Bug 1259070 - cannot launch any of my Boxes created VM, qemu-bridge-helper failing
Summary: cannot launch any of my Boxes created VM, qemu-bridge-helper failing
Keywords:
Status: CLOSED CURRENTRELEASE
Alias: None
Product: Fedora
Classification: Fedora
Component: libvirt
Version: 23
Hardware: Unspecified
OS: Unspecified
unspecified
unspecified
Target Milestone: ---
Assignee: Libvirt Maintainers
QA Contact: Fedora Extras Quality Assurance
URL:
Whiteboard:
Depends On:
Blocks:
TreeView+ depends on / blocked
 
Reported: 2015-09-01 22:02 UTC by Jakub Steiner
Modified: 2015-11-05 00:24 UTC (History)
13 users (show)

Fixed In Version:
Doc Type: Bug Fix
Doc Text:
Clone Of:
Environment:
Last Closed: 2015-11-05 00:24:33 UTC
Type: Bug


Attachments (Terms of Use)

Description Jakub Steiner 2015-09-01 22:02:11 UTC
Description of problem:
After an update I cannot launch any VM created in Boxes, as described in upstream bug https://bugzilla.gnome.org/show_bug.cgi?id=754095

As I cannot launch it using virsh either, I assume a problem with vibvirt:

$ virsh start fedora20
error: Failed to start domain fedora20
error: failed to retrieve file descriptor for interface: Transport endpoint is not connected


Version-Release number of selected component (if applicable):
Version 1.2.13.1-2 from F23

How reproducible:
Every time.

Comment 1 Cole Robinson 2015-09-03 21:40:22 UTC
> $ virsh start fedora20
> error: Failed to start domain fedora20
> error: failed to retrieve file descriptor for interface: Transport endpoint
> is not connected
> 

There's this commit, but makes it sound like it's just an error reporting failure sorta:

commit 151ba022939dad1e562c4156cb62e7a3ade6a7f5
Author: Guido Günther <agx@sigxcpu.org>
Date:   Thu Aug 13 14:19:50 2015 +0200

    Check if qemu-bridge-helper exists and is executable
    
    Otherwise the error is just
    
        error: Failed to create domain from test1.xml
        error: failed to retrieve file descriptor for interface: Transport endpoint is not connected
    
    since we don't get a sensible error after the fork.

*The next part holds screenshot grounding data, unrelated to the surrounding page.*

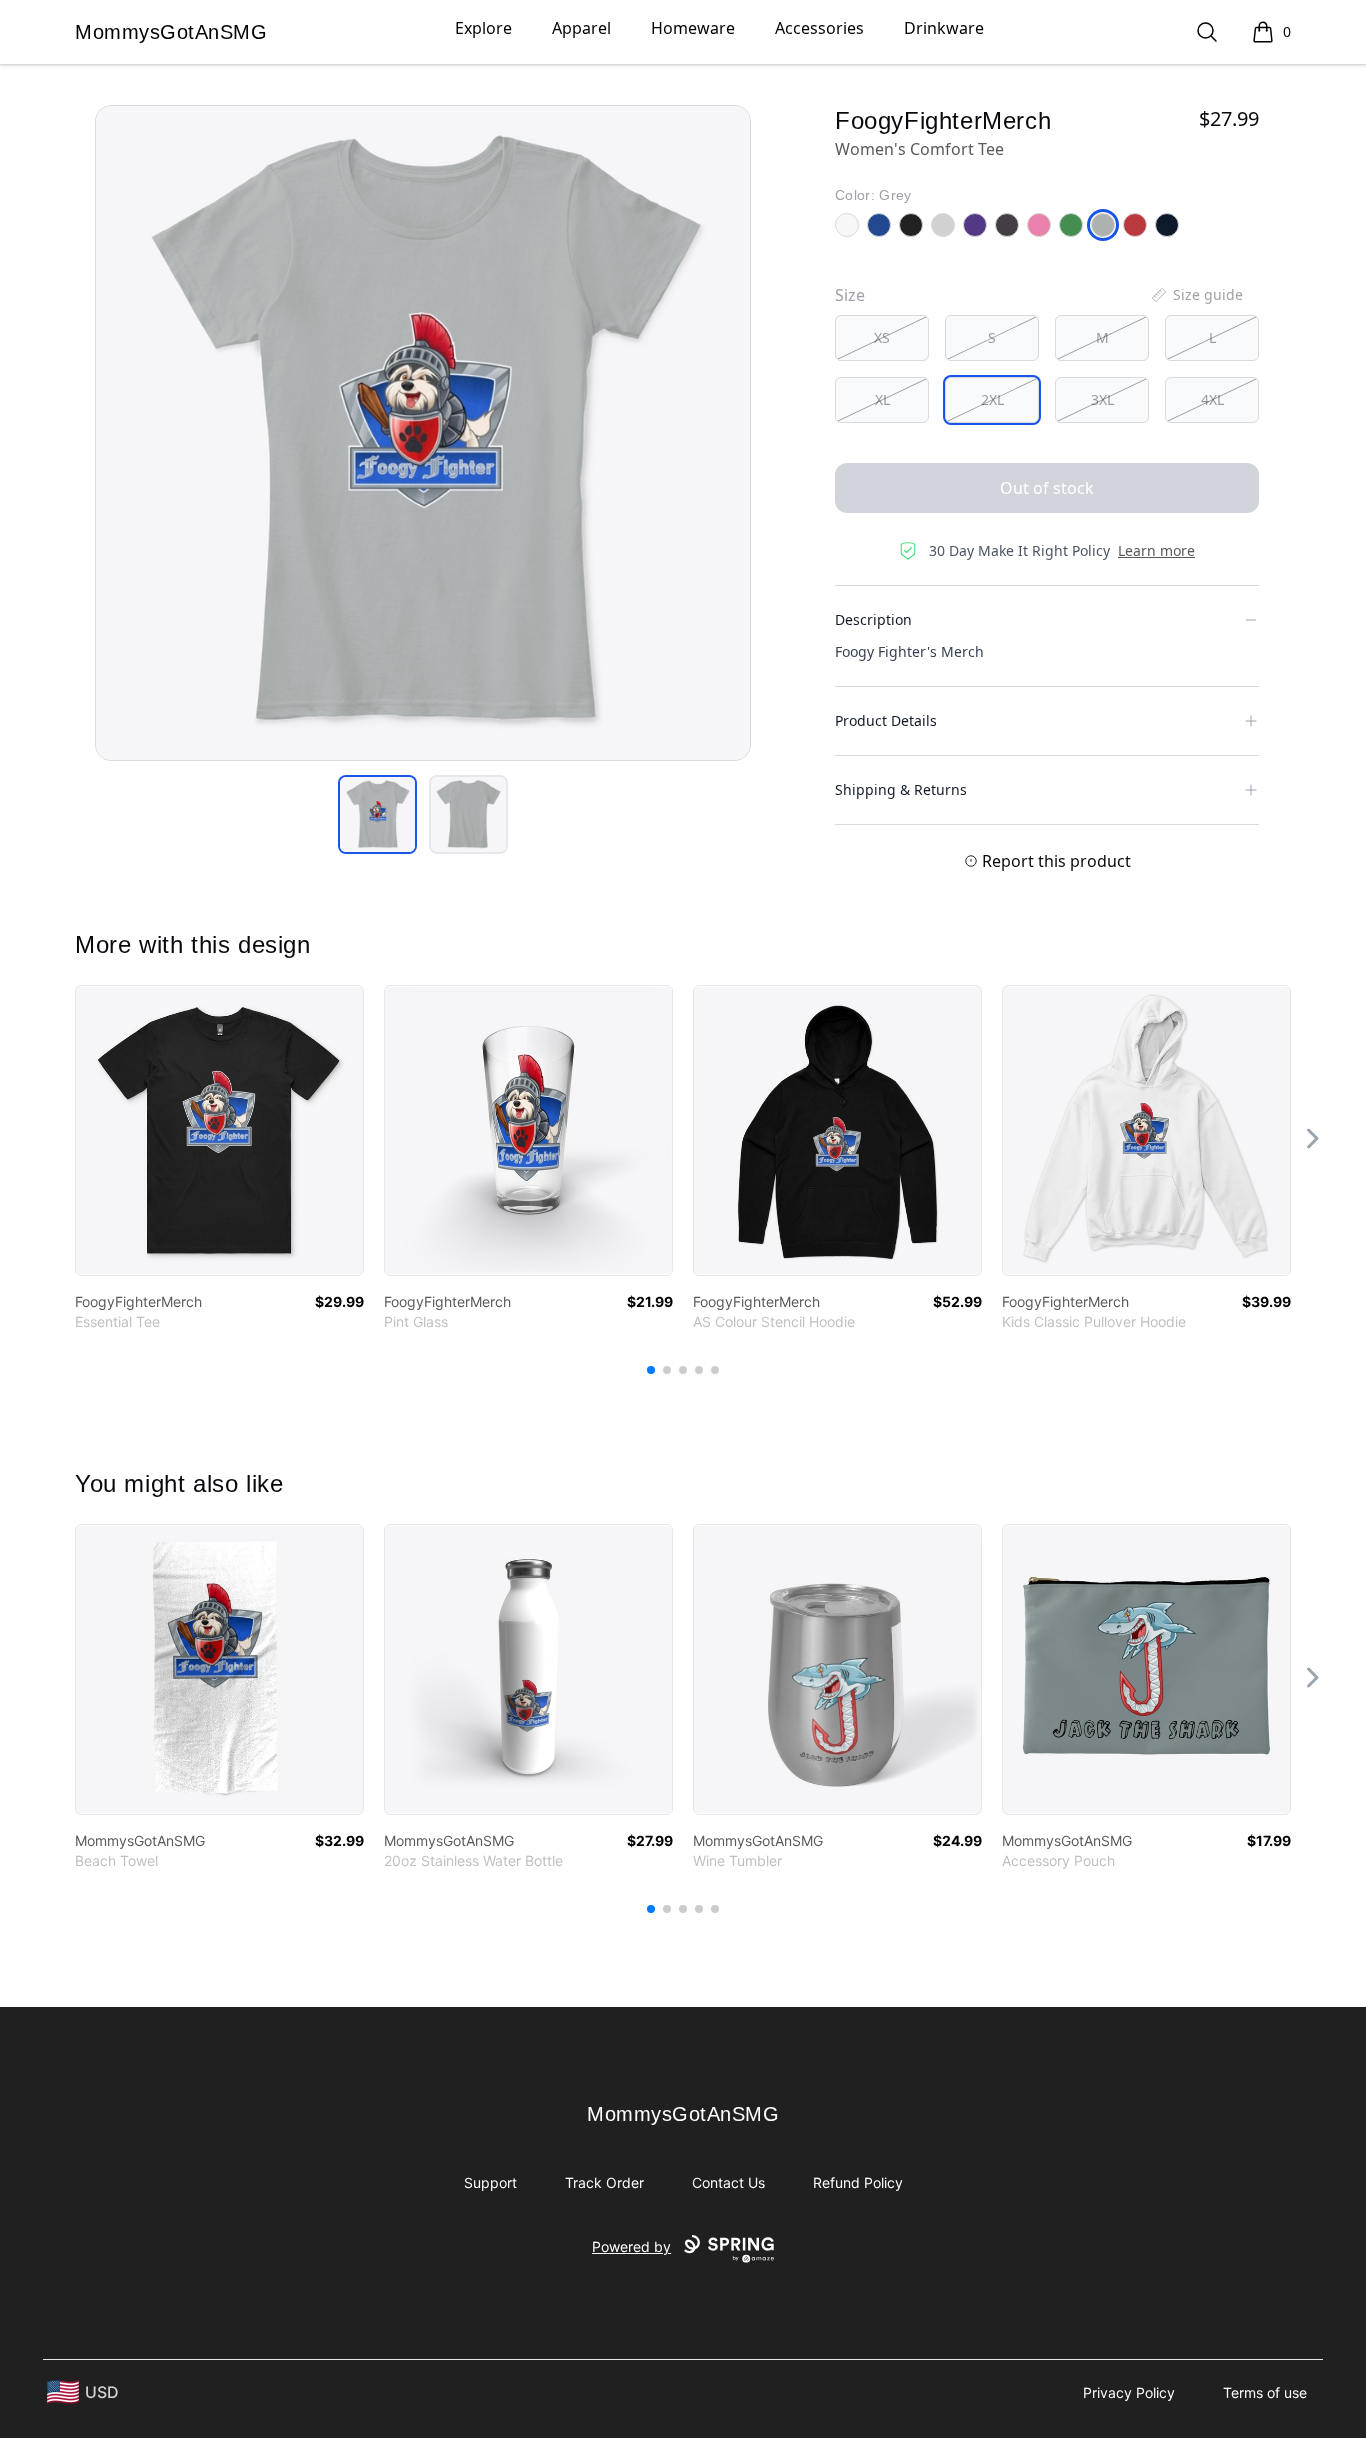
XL (882, 399)
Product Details (886, 720)
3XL (1102, 399)
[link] (219, 1130)
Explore (483, 28)
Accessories (819, 28)
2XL (992, 399)
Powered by (631, 2246)
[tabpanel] (423, 433)
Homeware (693, 28)
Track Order (604, 2182)
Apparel (581, 28)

jakub, is qemu-common installed? is does 'sudo virsh net-list --all' show the default network as running?


> Version-Release number of selected component (if applicable):
> Version 1.2.13.1-2 from F23

F23 should be on something much newer, versions like 1.2.18-1.fc23.x86_64

Comment 2 Zeeshan Ali 2015-09-04 19:58:20 UTC
Cole, I was able to reproduce this issue too (and so does at least one more person) and it was on F22 but it was rare. I seriously doubt the issue is default network since everything worked out just fine for me on second attempt. It seemed more like libvirt was stuck on something on autolaunch.

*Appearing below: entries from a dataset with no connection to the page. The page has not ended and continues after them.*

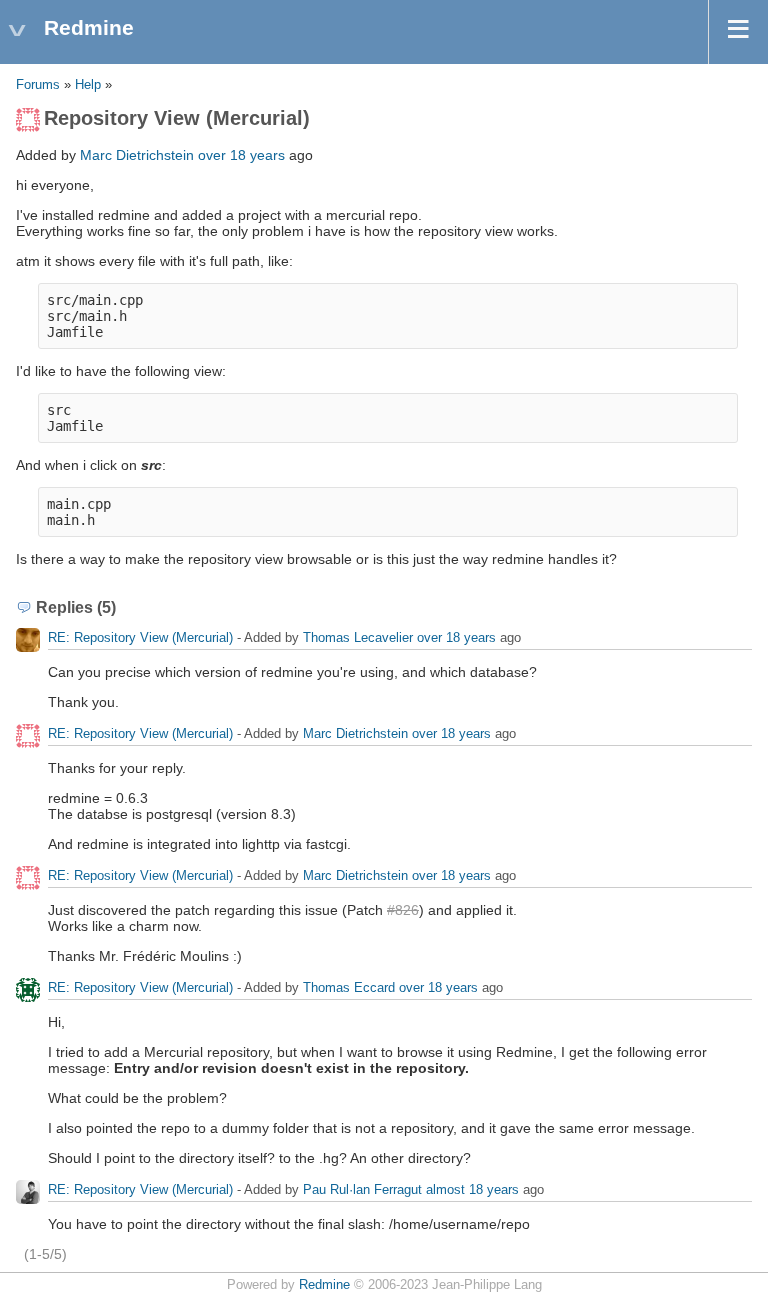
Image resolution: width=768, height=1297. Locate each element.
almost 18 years (472, 1189)
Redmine (324, 1285)
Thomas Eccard (349, 987)
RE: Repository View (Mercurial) (140, 637)
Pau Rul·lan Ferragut (362, 1189)
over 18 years (241, 155)
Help (88, 85)
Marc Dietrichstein (137, 155)
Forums (38, 85)
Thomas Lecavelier (358, 637)
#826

Comment 3 Cole Robinson 2015-09-04 21:02:28 UTC
(In reply to Zeeshan Ali from comment #2)
> Cole, I was able to reproduce this issue too (and so does at least one more
> person) and it was on F22 but it was rare. I seriously doubt the issue is
> default network since everything worked out just fine for me on second
> attempt. It seemed more like libvirt was stuck on something on autolaunch.

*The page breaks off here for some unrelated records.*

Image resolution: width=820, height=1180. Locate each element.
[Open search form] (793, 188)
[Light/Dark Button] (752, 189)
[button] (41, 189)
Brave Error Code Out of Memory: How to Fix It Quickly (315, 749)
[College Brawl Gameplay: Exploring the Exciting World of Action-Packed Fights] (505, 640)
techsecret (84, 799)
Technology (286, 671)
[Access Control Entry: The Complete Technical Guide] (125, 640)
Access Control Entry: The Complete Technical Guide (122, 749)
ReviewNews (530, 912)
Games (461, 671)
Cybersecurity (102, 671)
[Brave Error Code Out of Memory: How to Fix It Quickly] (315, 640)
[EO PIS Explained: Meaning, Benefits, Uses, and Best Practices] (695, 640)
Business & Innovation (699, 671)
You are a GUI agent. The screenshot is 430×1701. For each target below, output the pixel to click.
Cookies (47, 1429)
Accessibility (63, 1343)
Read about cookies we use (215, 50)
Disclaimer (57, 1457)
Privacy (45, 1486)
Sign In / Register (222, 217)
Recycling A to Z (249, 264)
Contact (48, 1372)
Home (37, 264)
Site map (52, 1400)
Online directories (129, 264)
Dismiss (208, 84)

Okay, it wasn't mentioned in the original report that this is a one time error. Jakub, is that actually what you are seeing? your comment made it sound like this reproduces 100% of the time

Comment 4 Jakub Steiner 2015-09-08 12:59:37 UTC
I get this every time.

Comment 5 Zeeshan Ali 2015-09-09 12:40:48 UTC
(In reply to Cole Robinson from comment #3)
> (In reply to Zeeshan Ali from comment #2)
> > Cole, I was able to reproduce this issue too (and so does at least one more
> > person) and it was on F22 but it was rare. I seriously doubt the issue is
> > default network since everything worked out just fine for me on second
> > attempt. It seemed more like libvirt was stuck on something on autolaunch.
> 
> Okay, it wasn't mentioned in the original report that this is a one time
> error. Jakub, is that actually what you are seeing? your comment made it
> sound like this reproduces 100% of the time

It's 100% for jimmac but not for me.

Comment 6 Zeeshan Ali 2015-09-09 12:41:53 UTC
(In reply to Jakub Steiner from comment #4)
> I get this every time.

Can you grab the info Cole asked for in comment#1 anyway?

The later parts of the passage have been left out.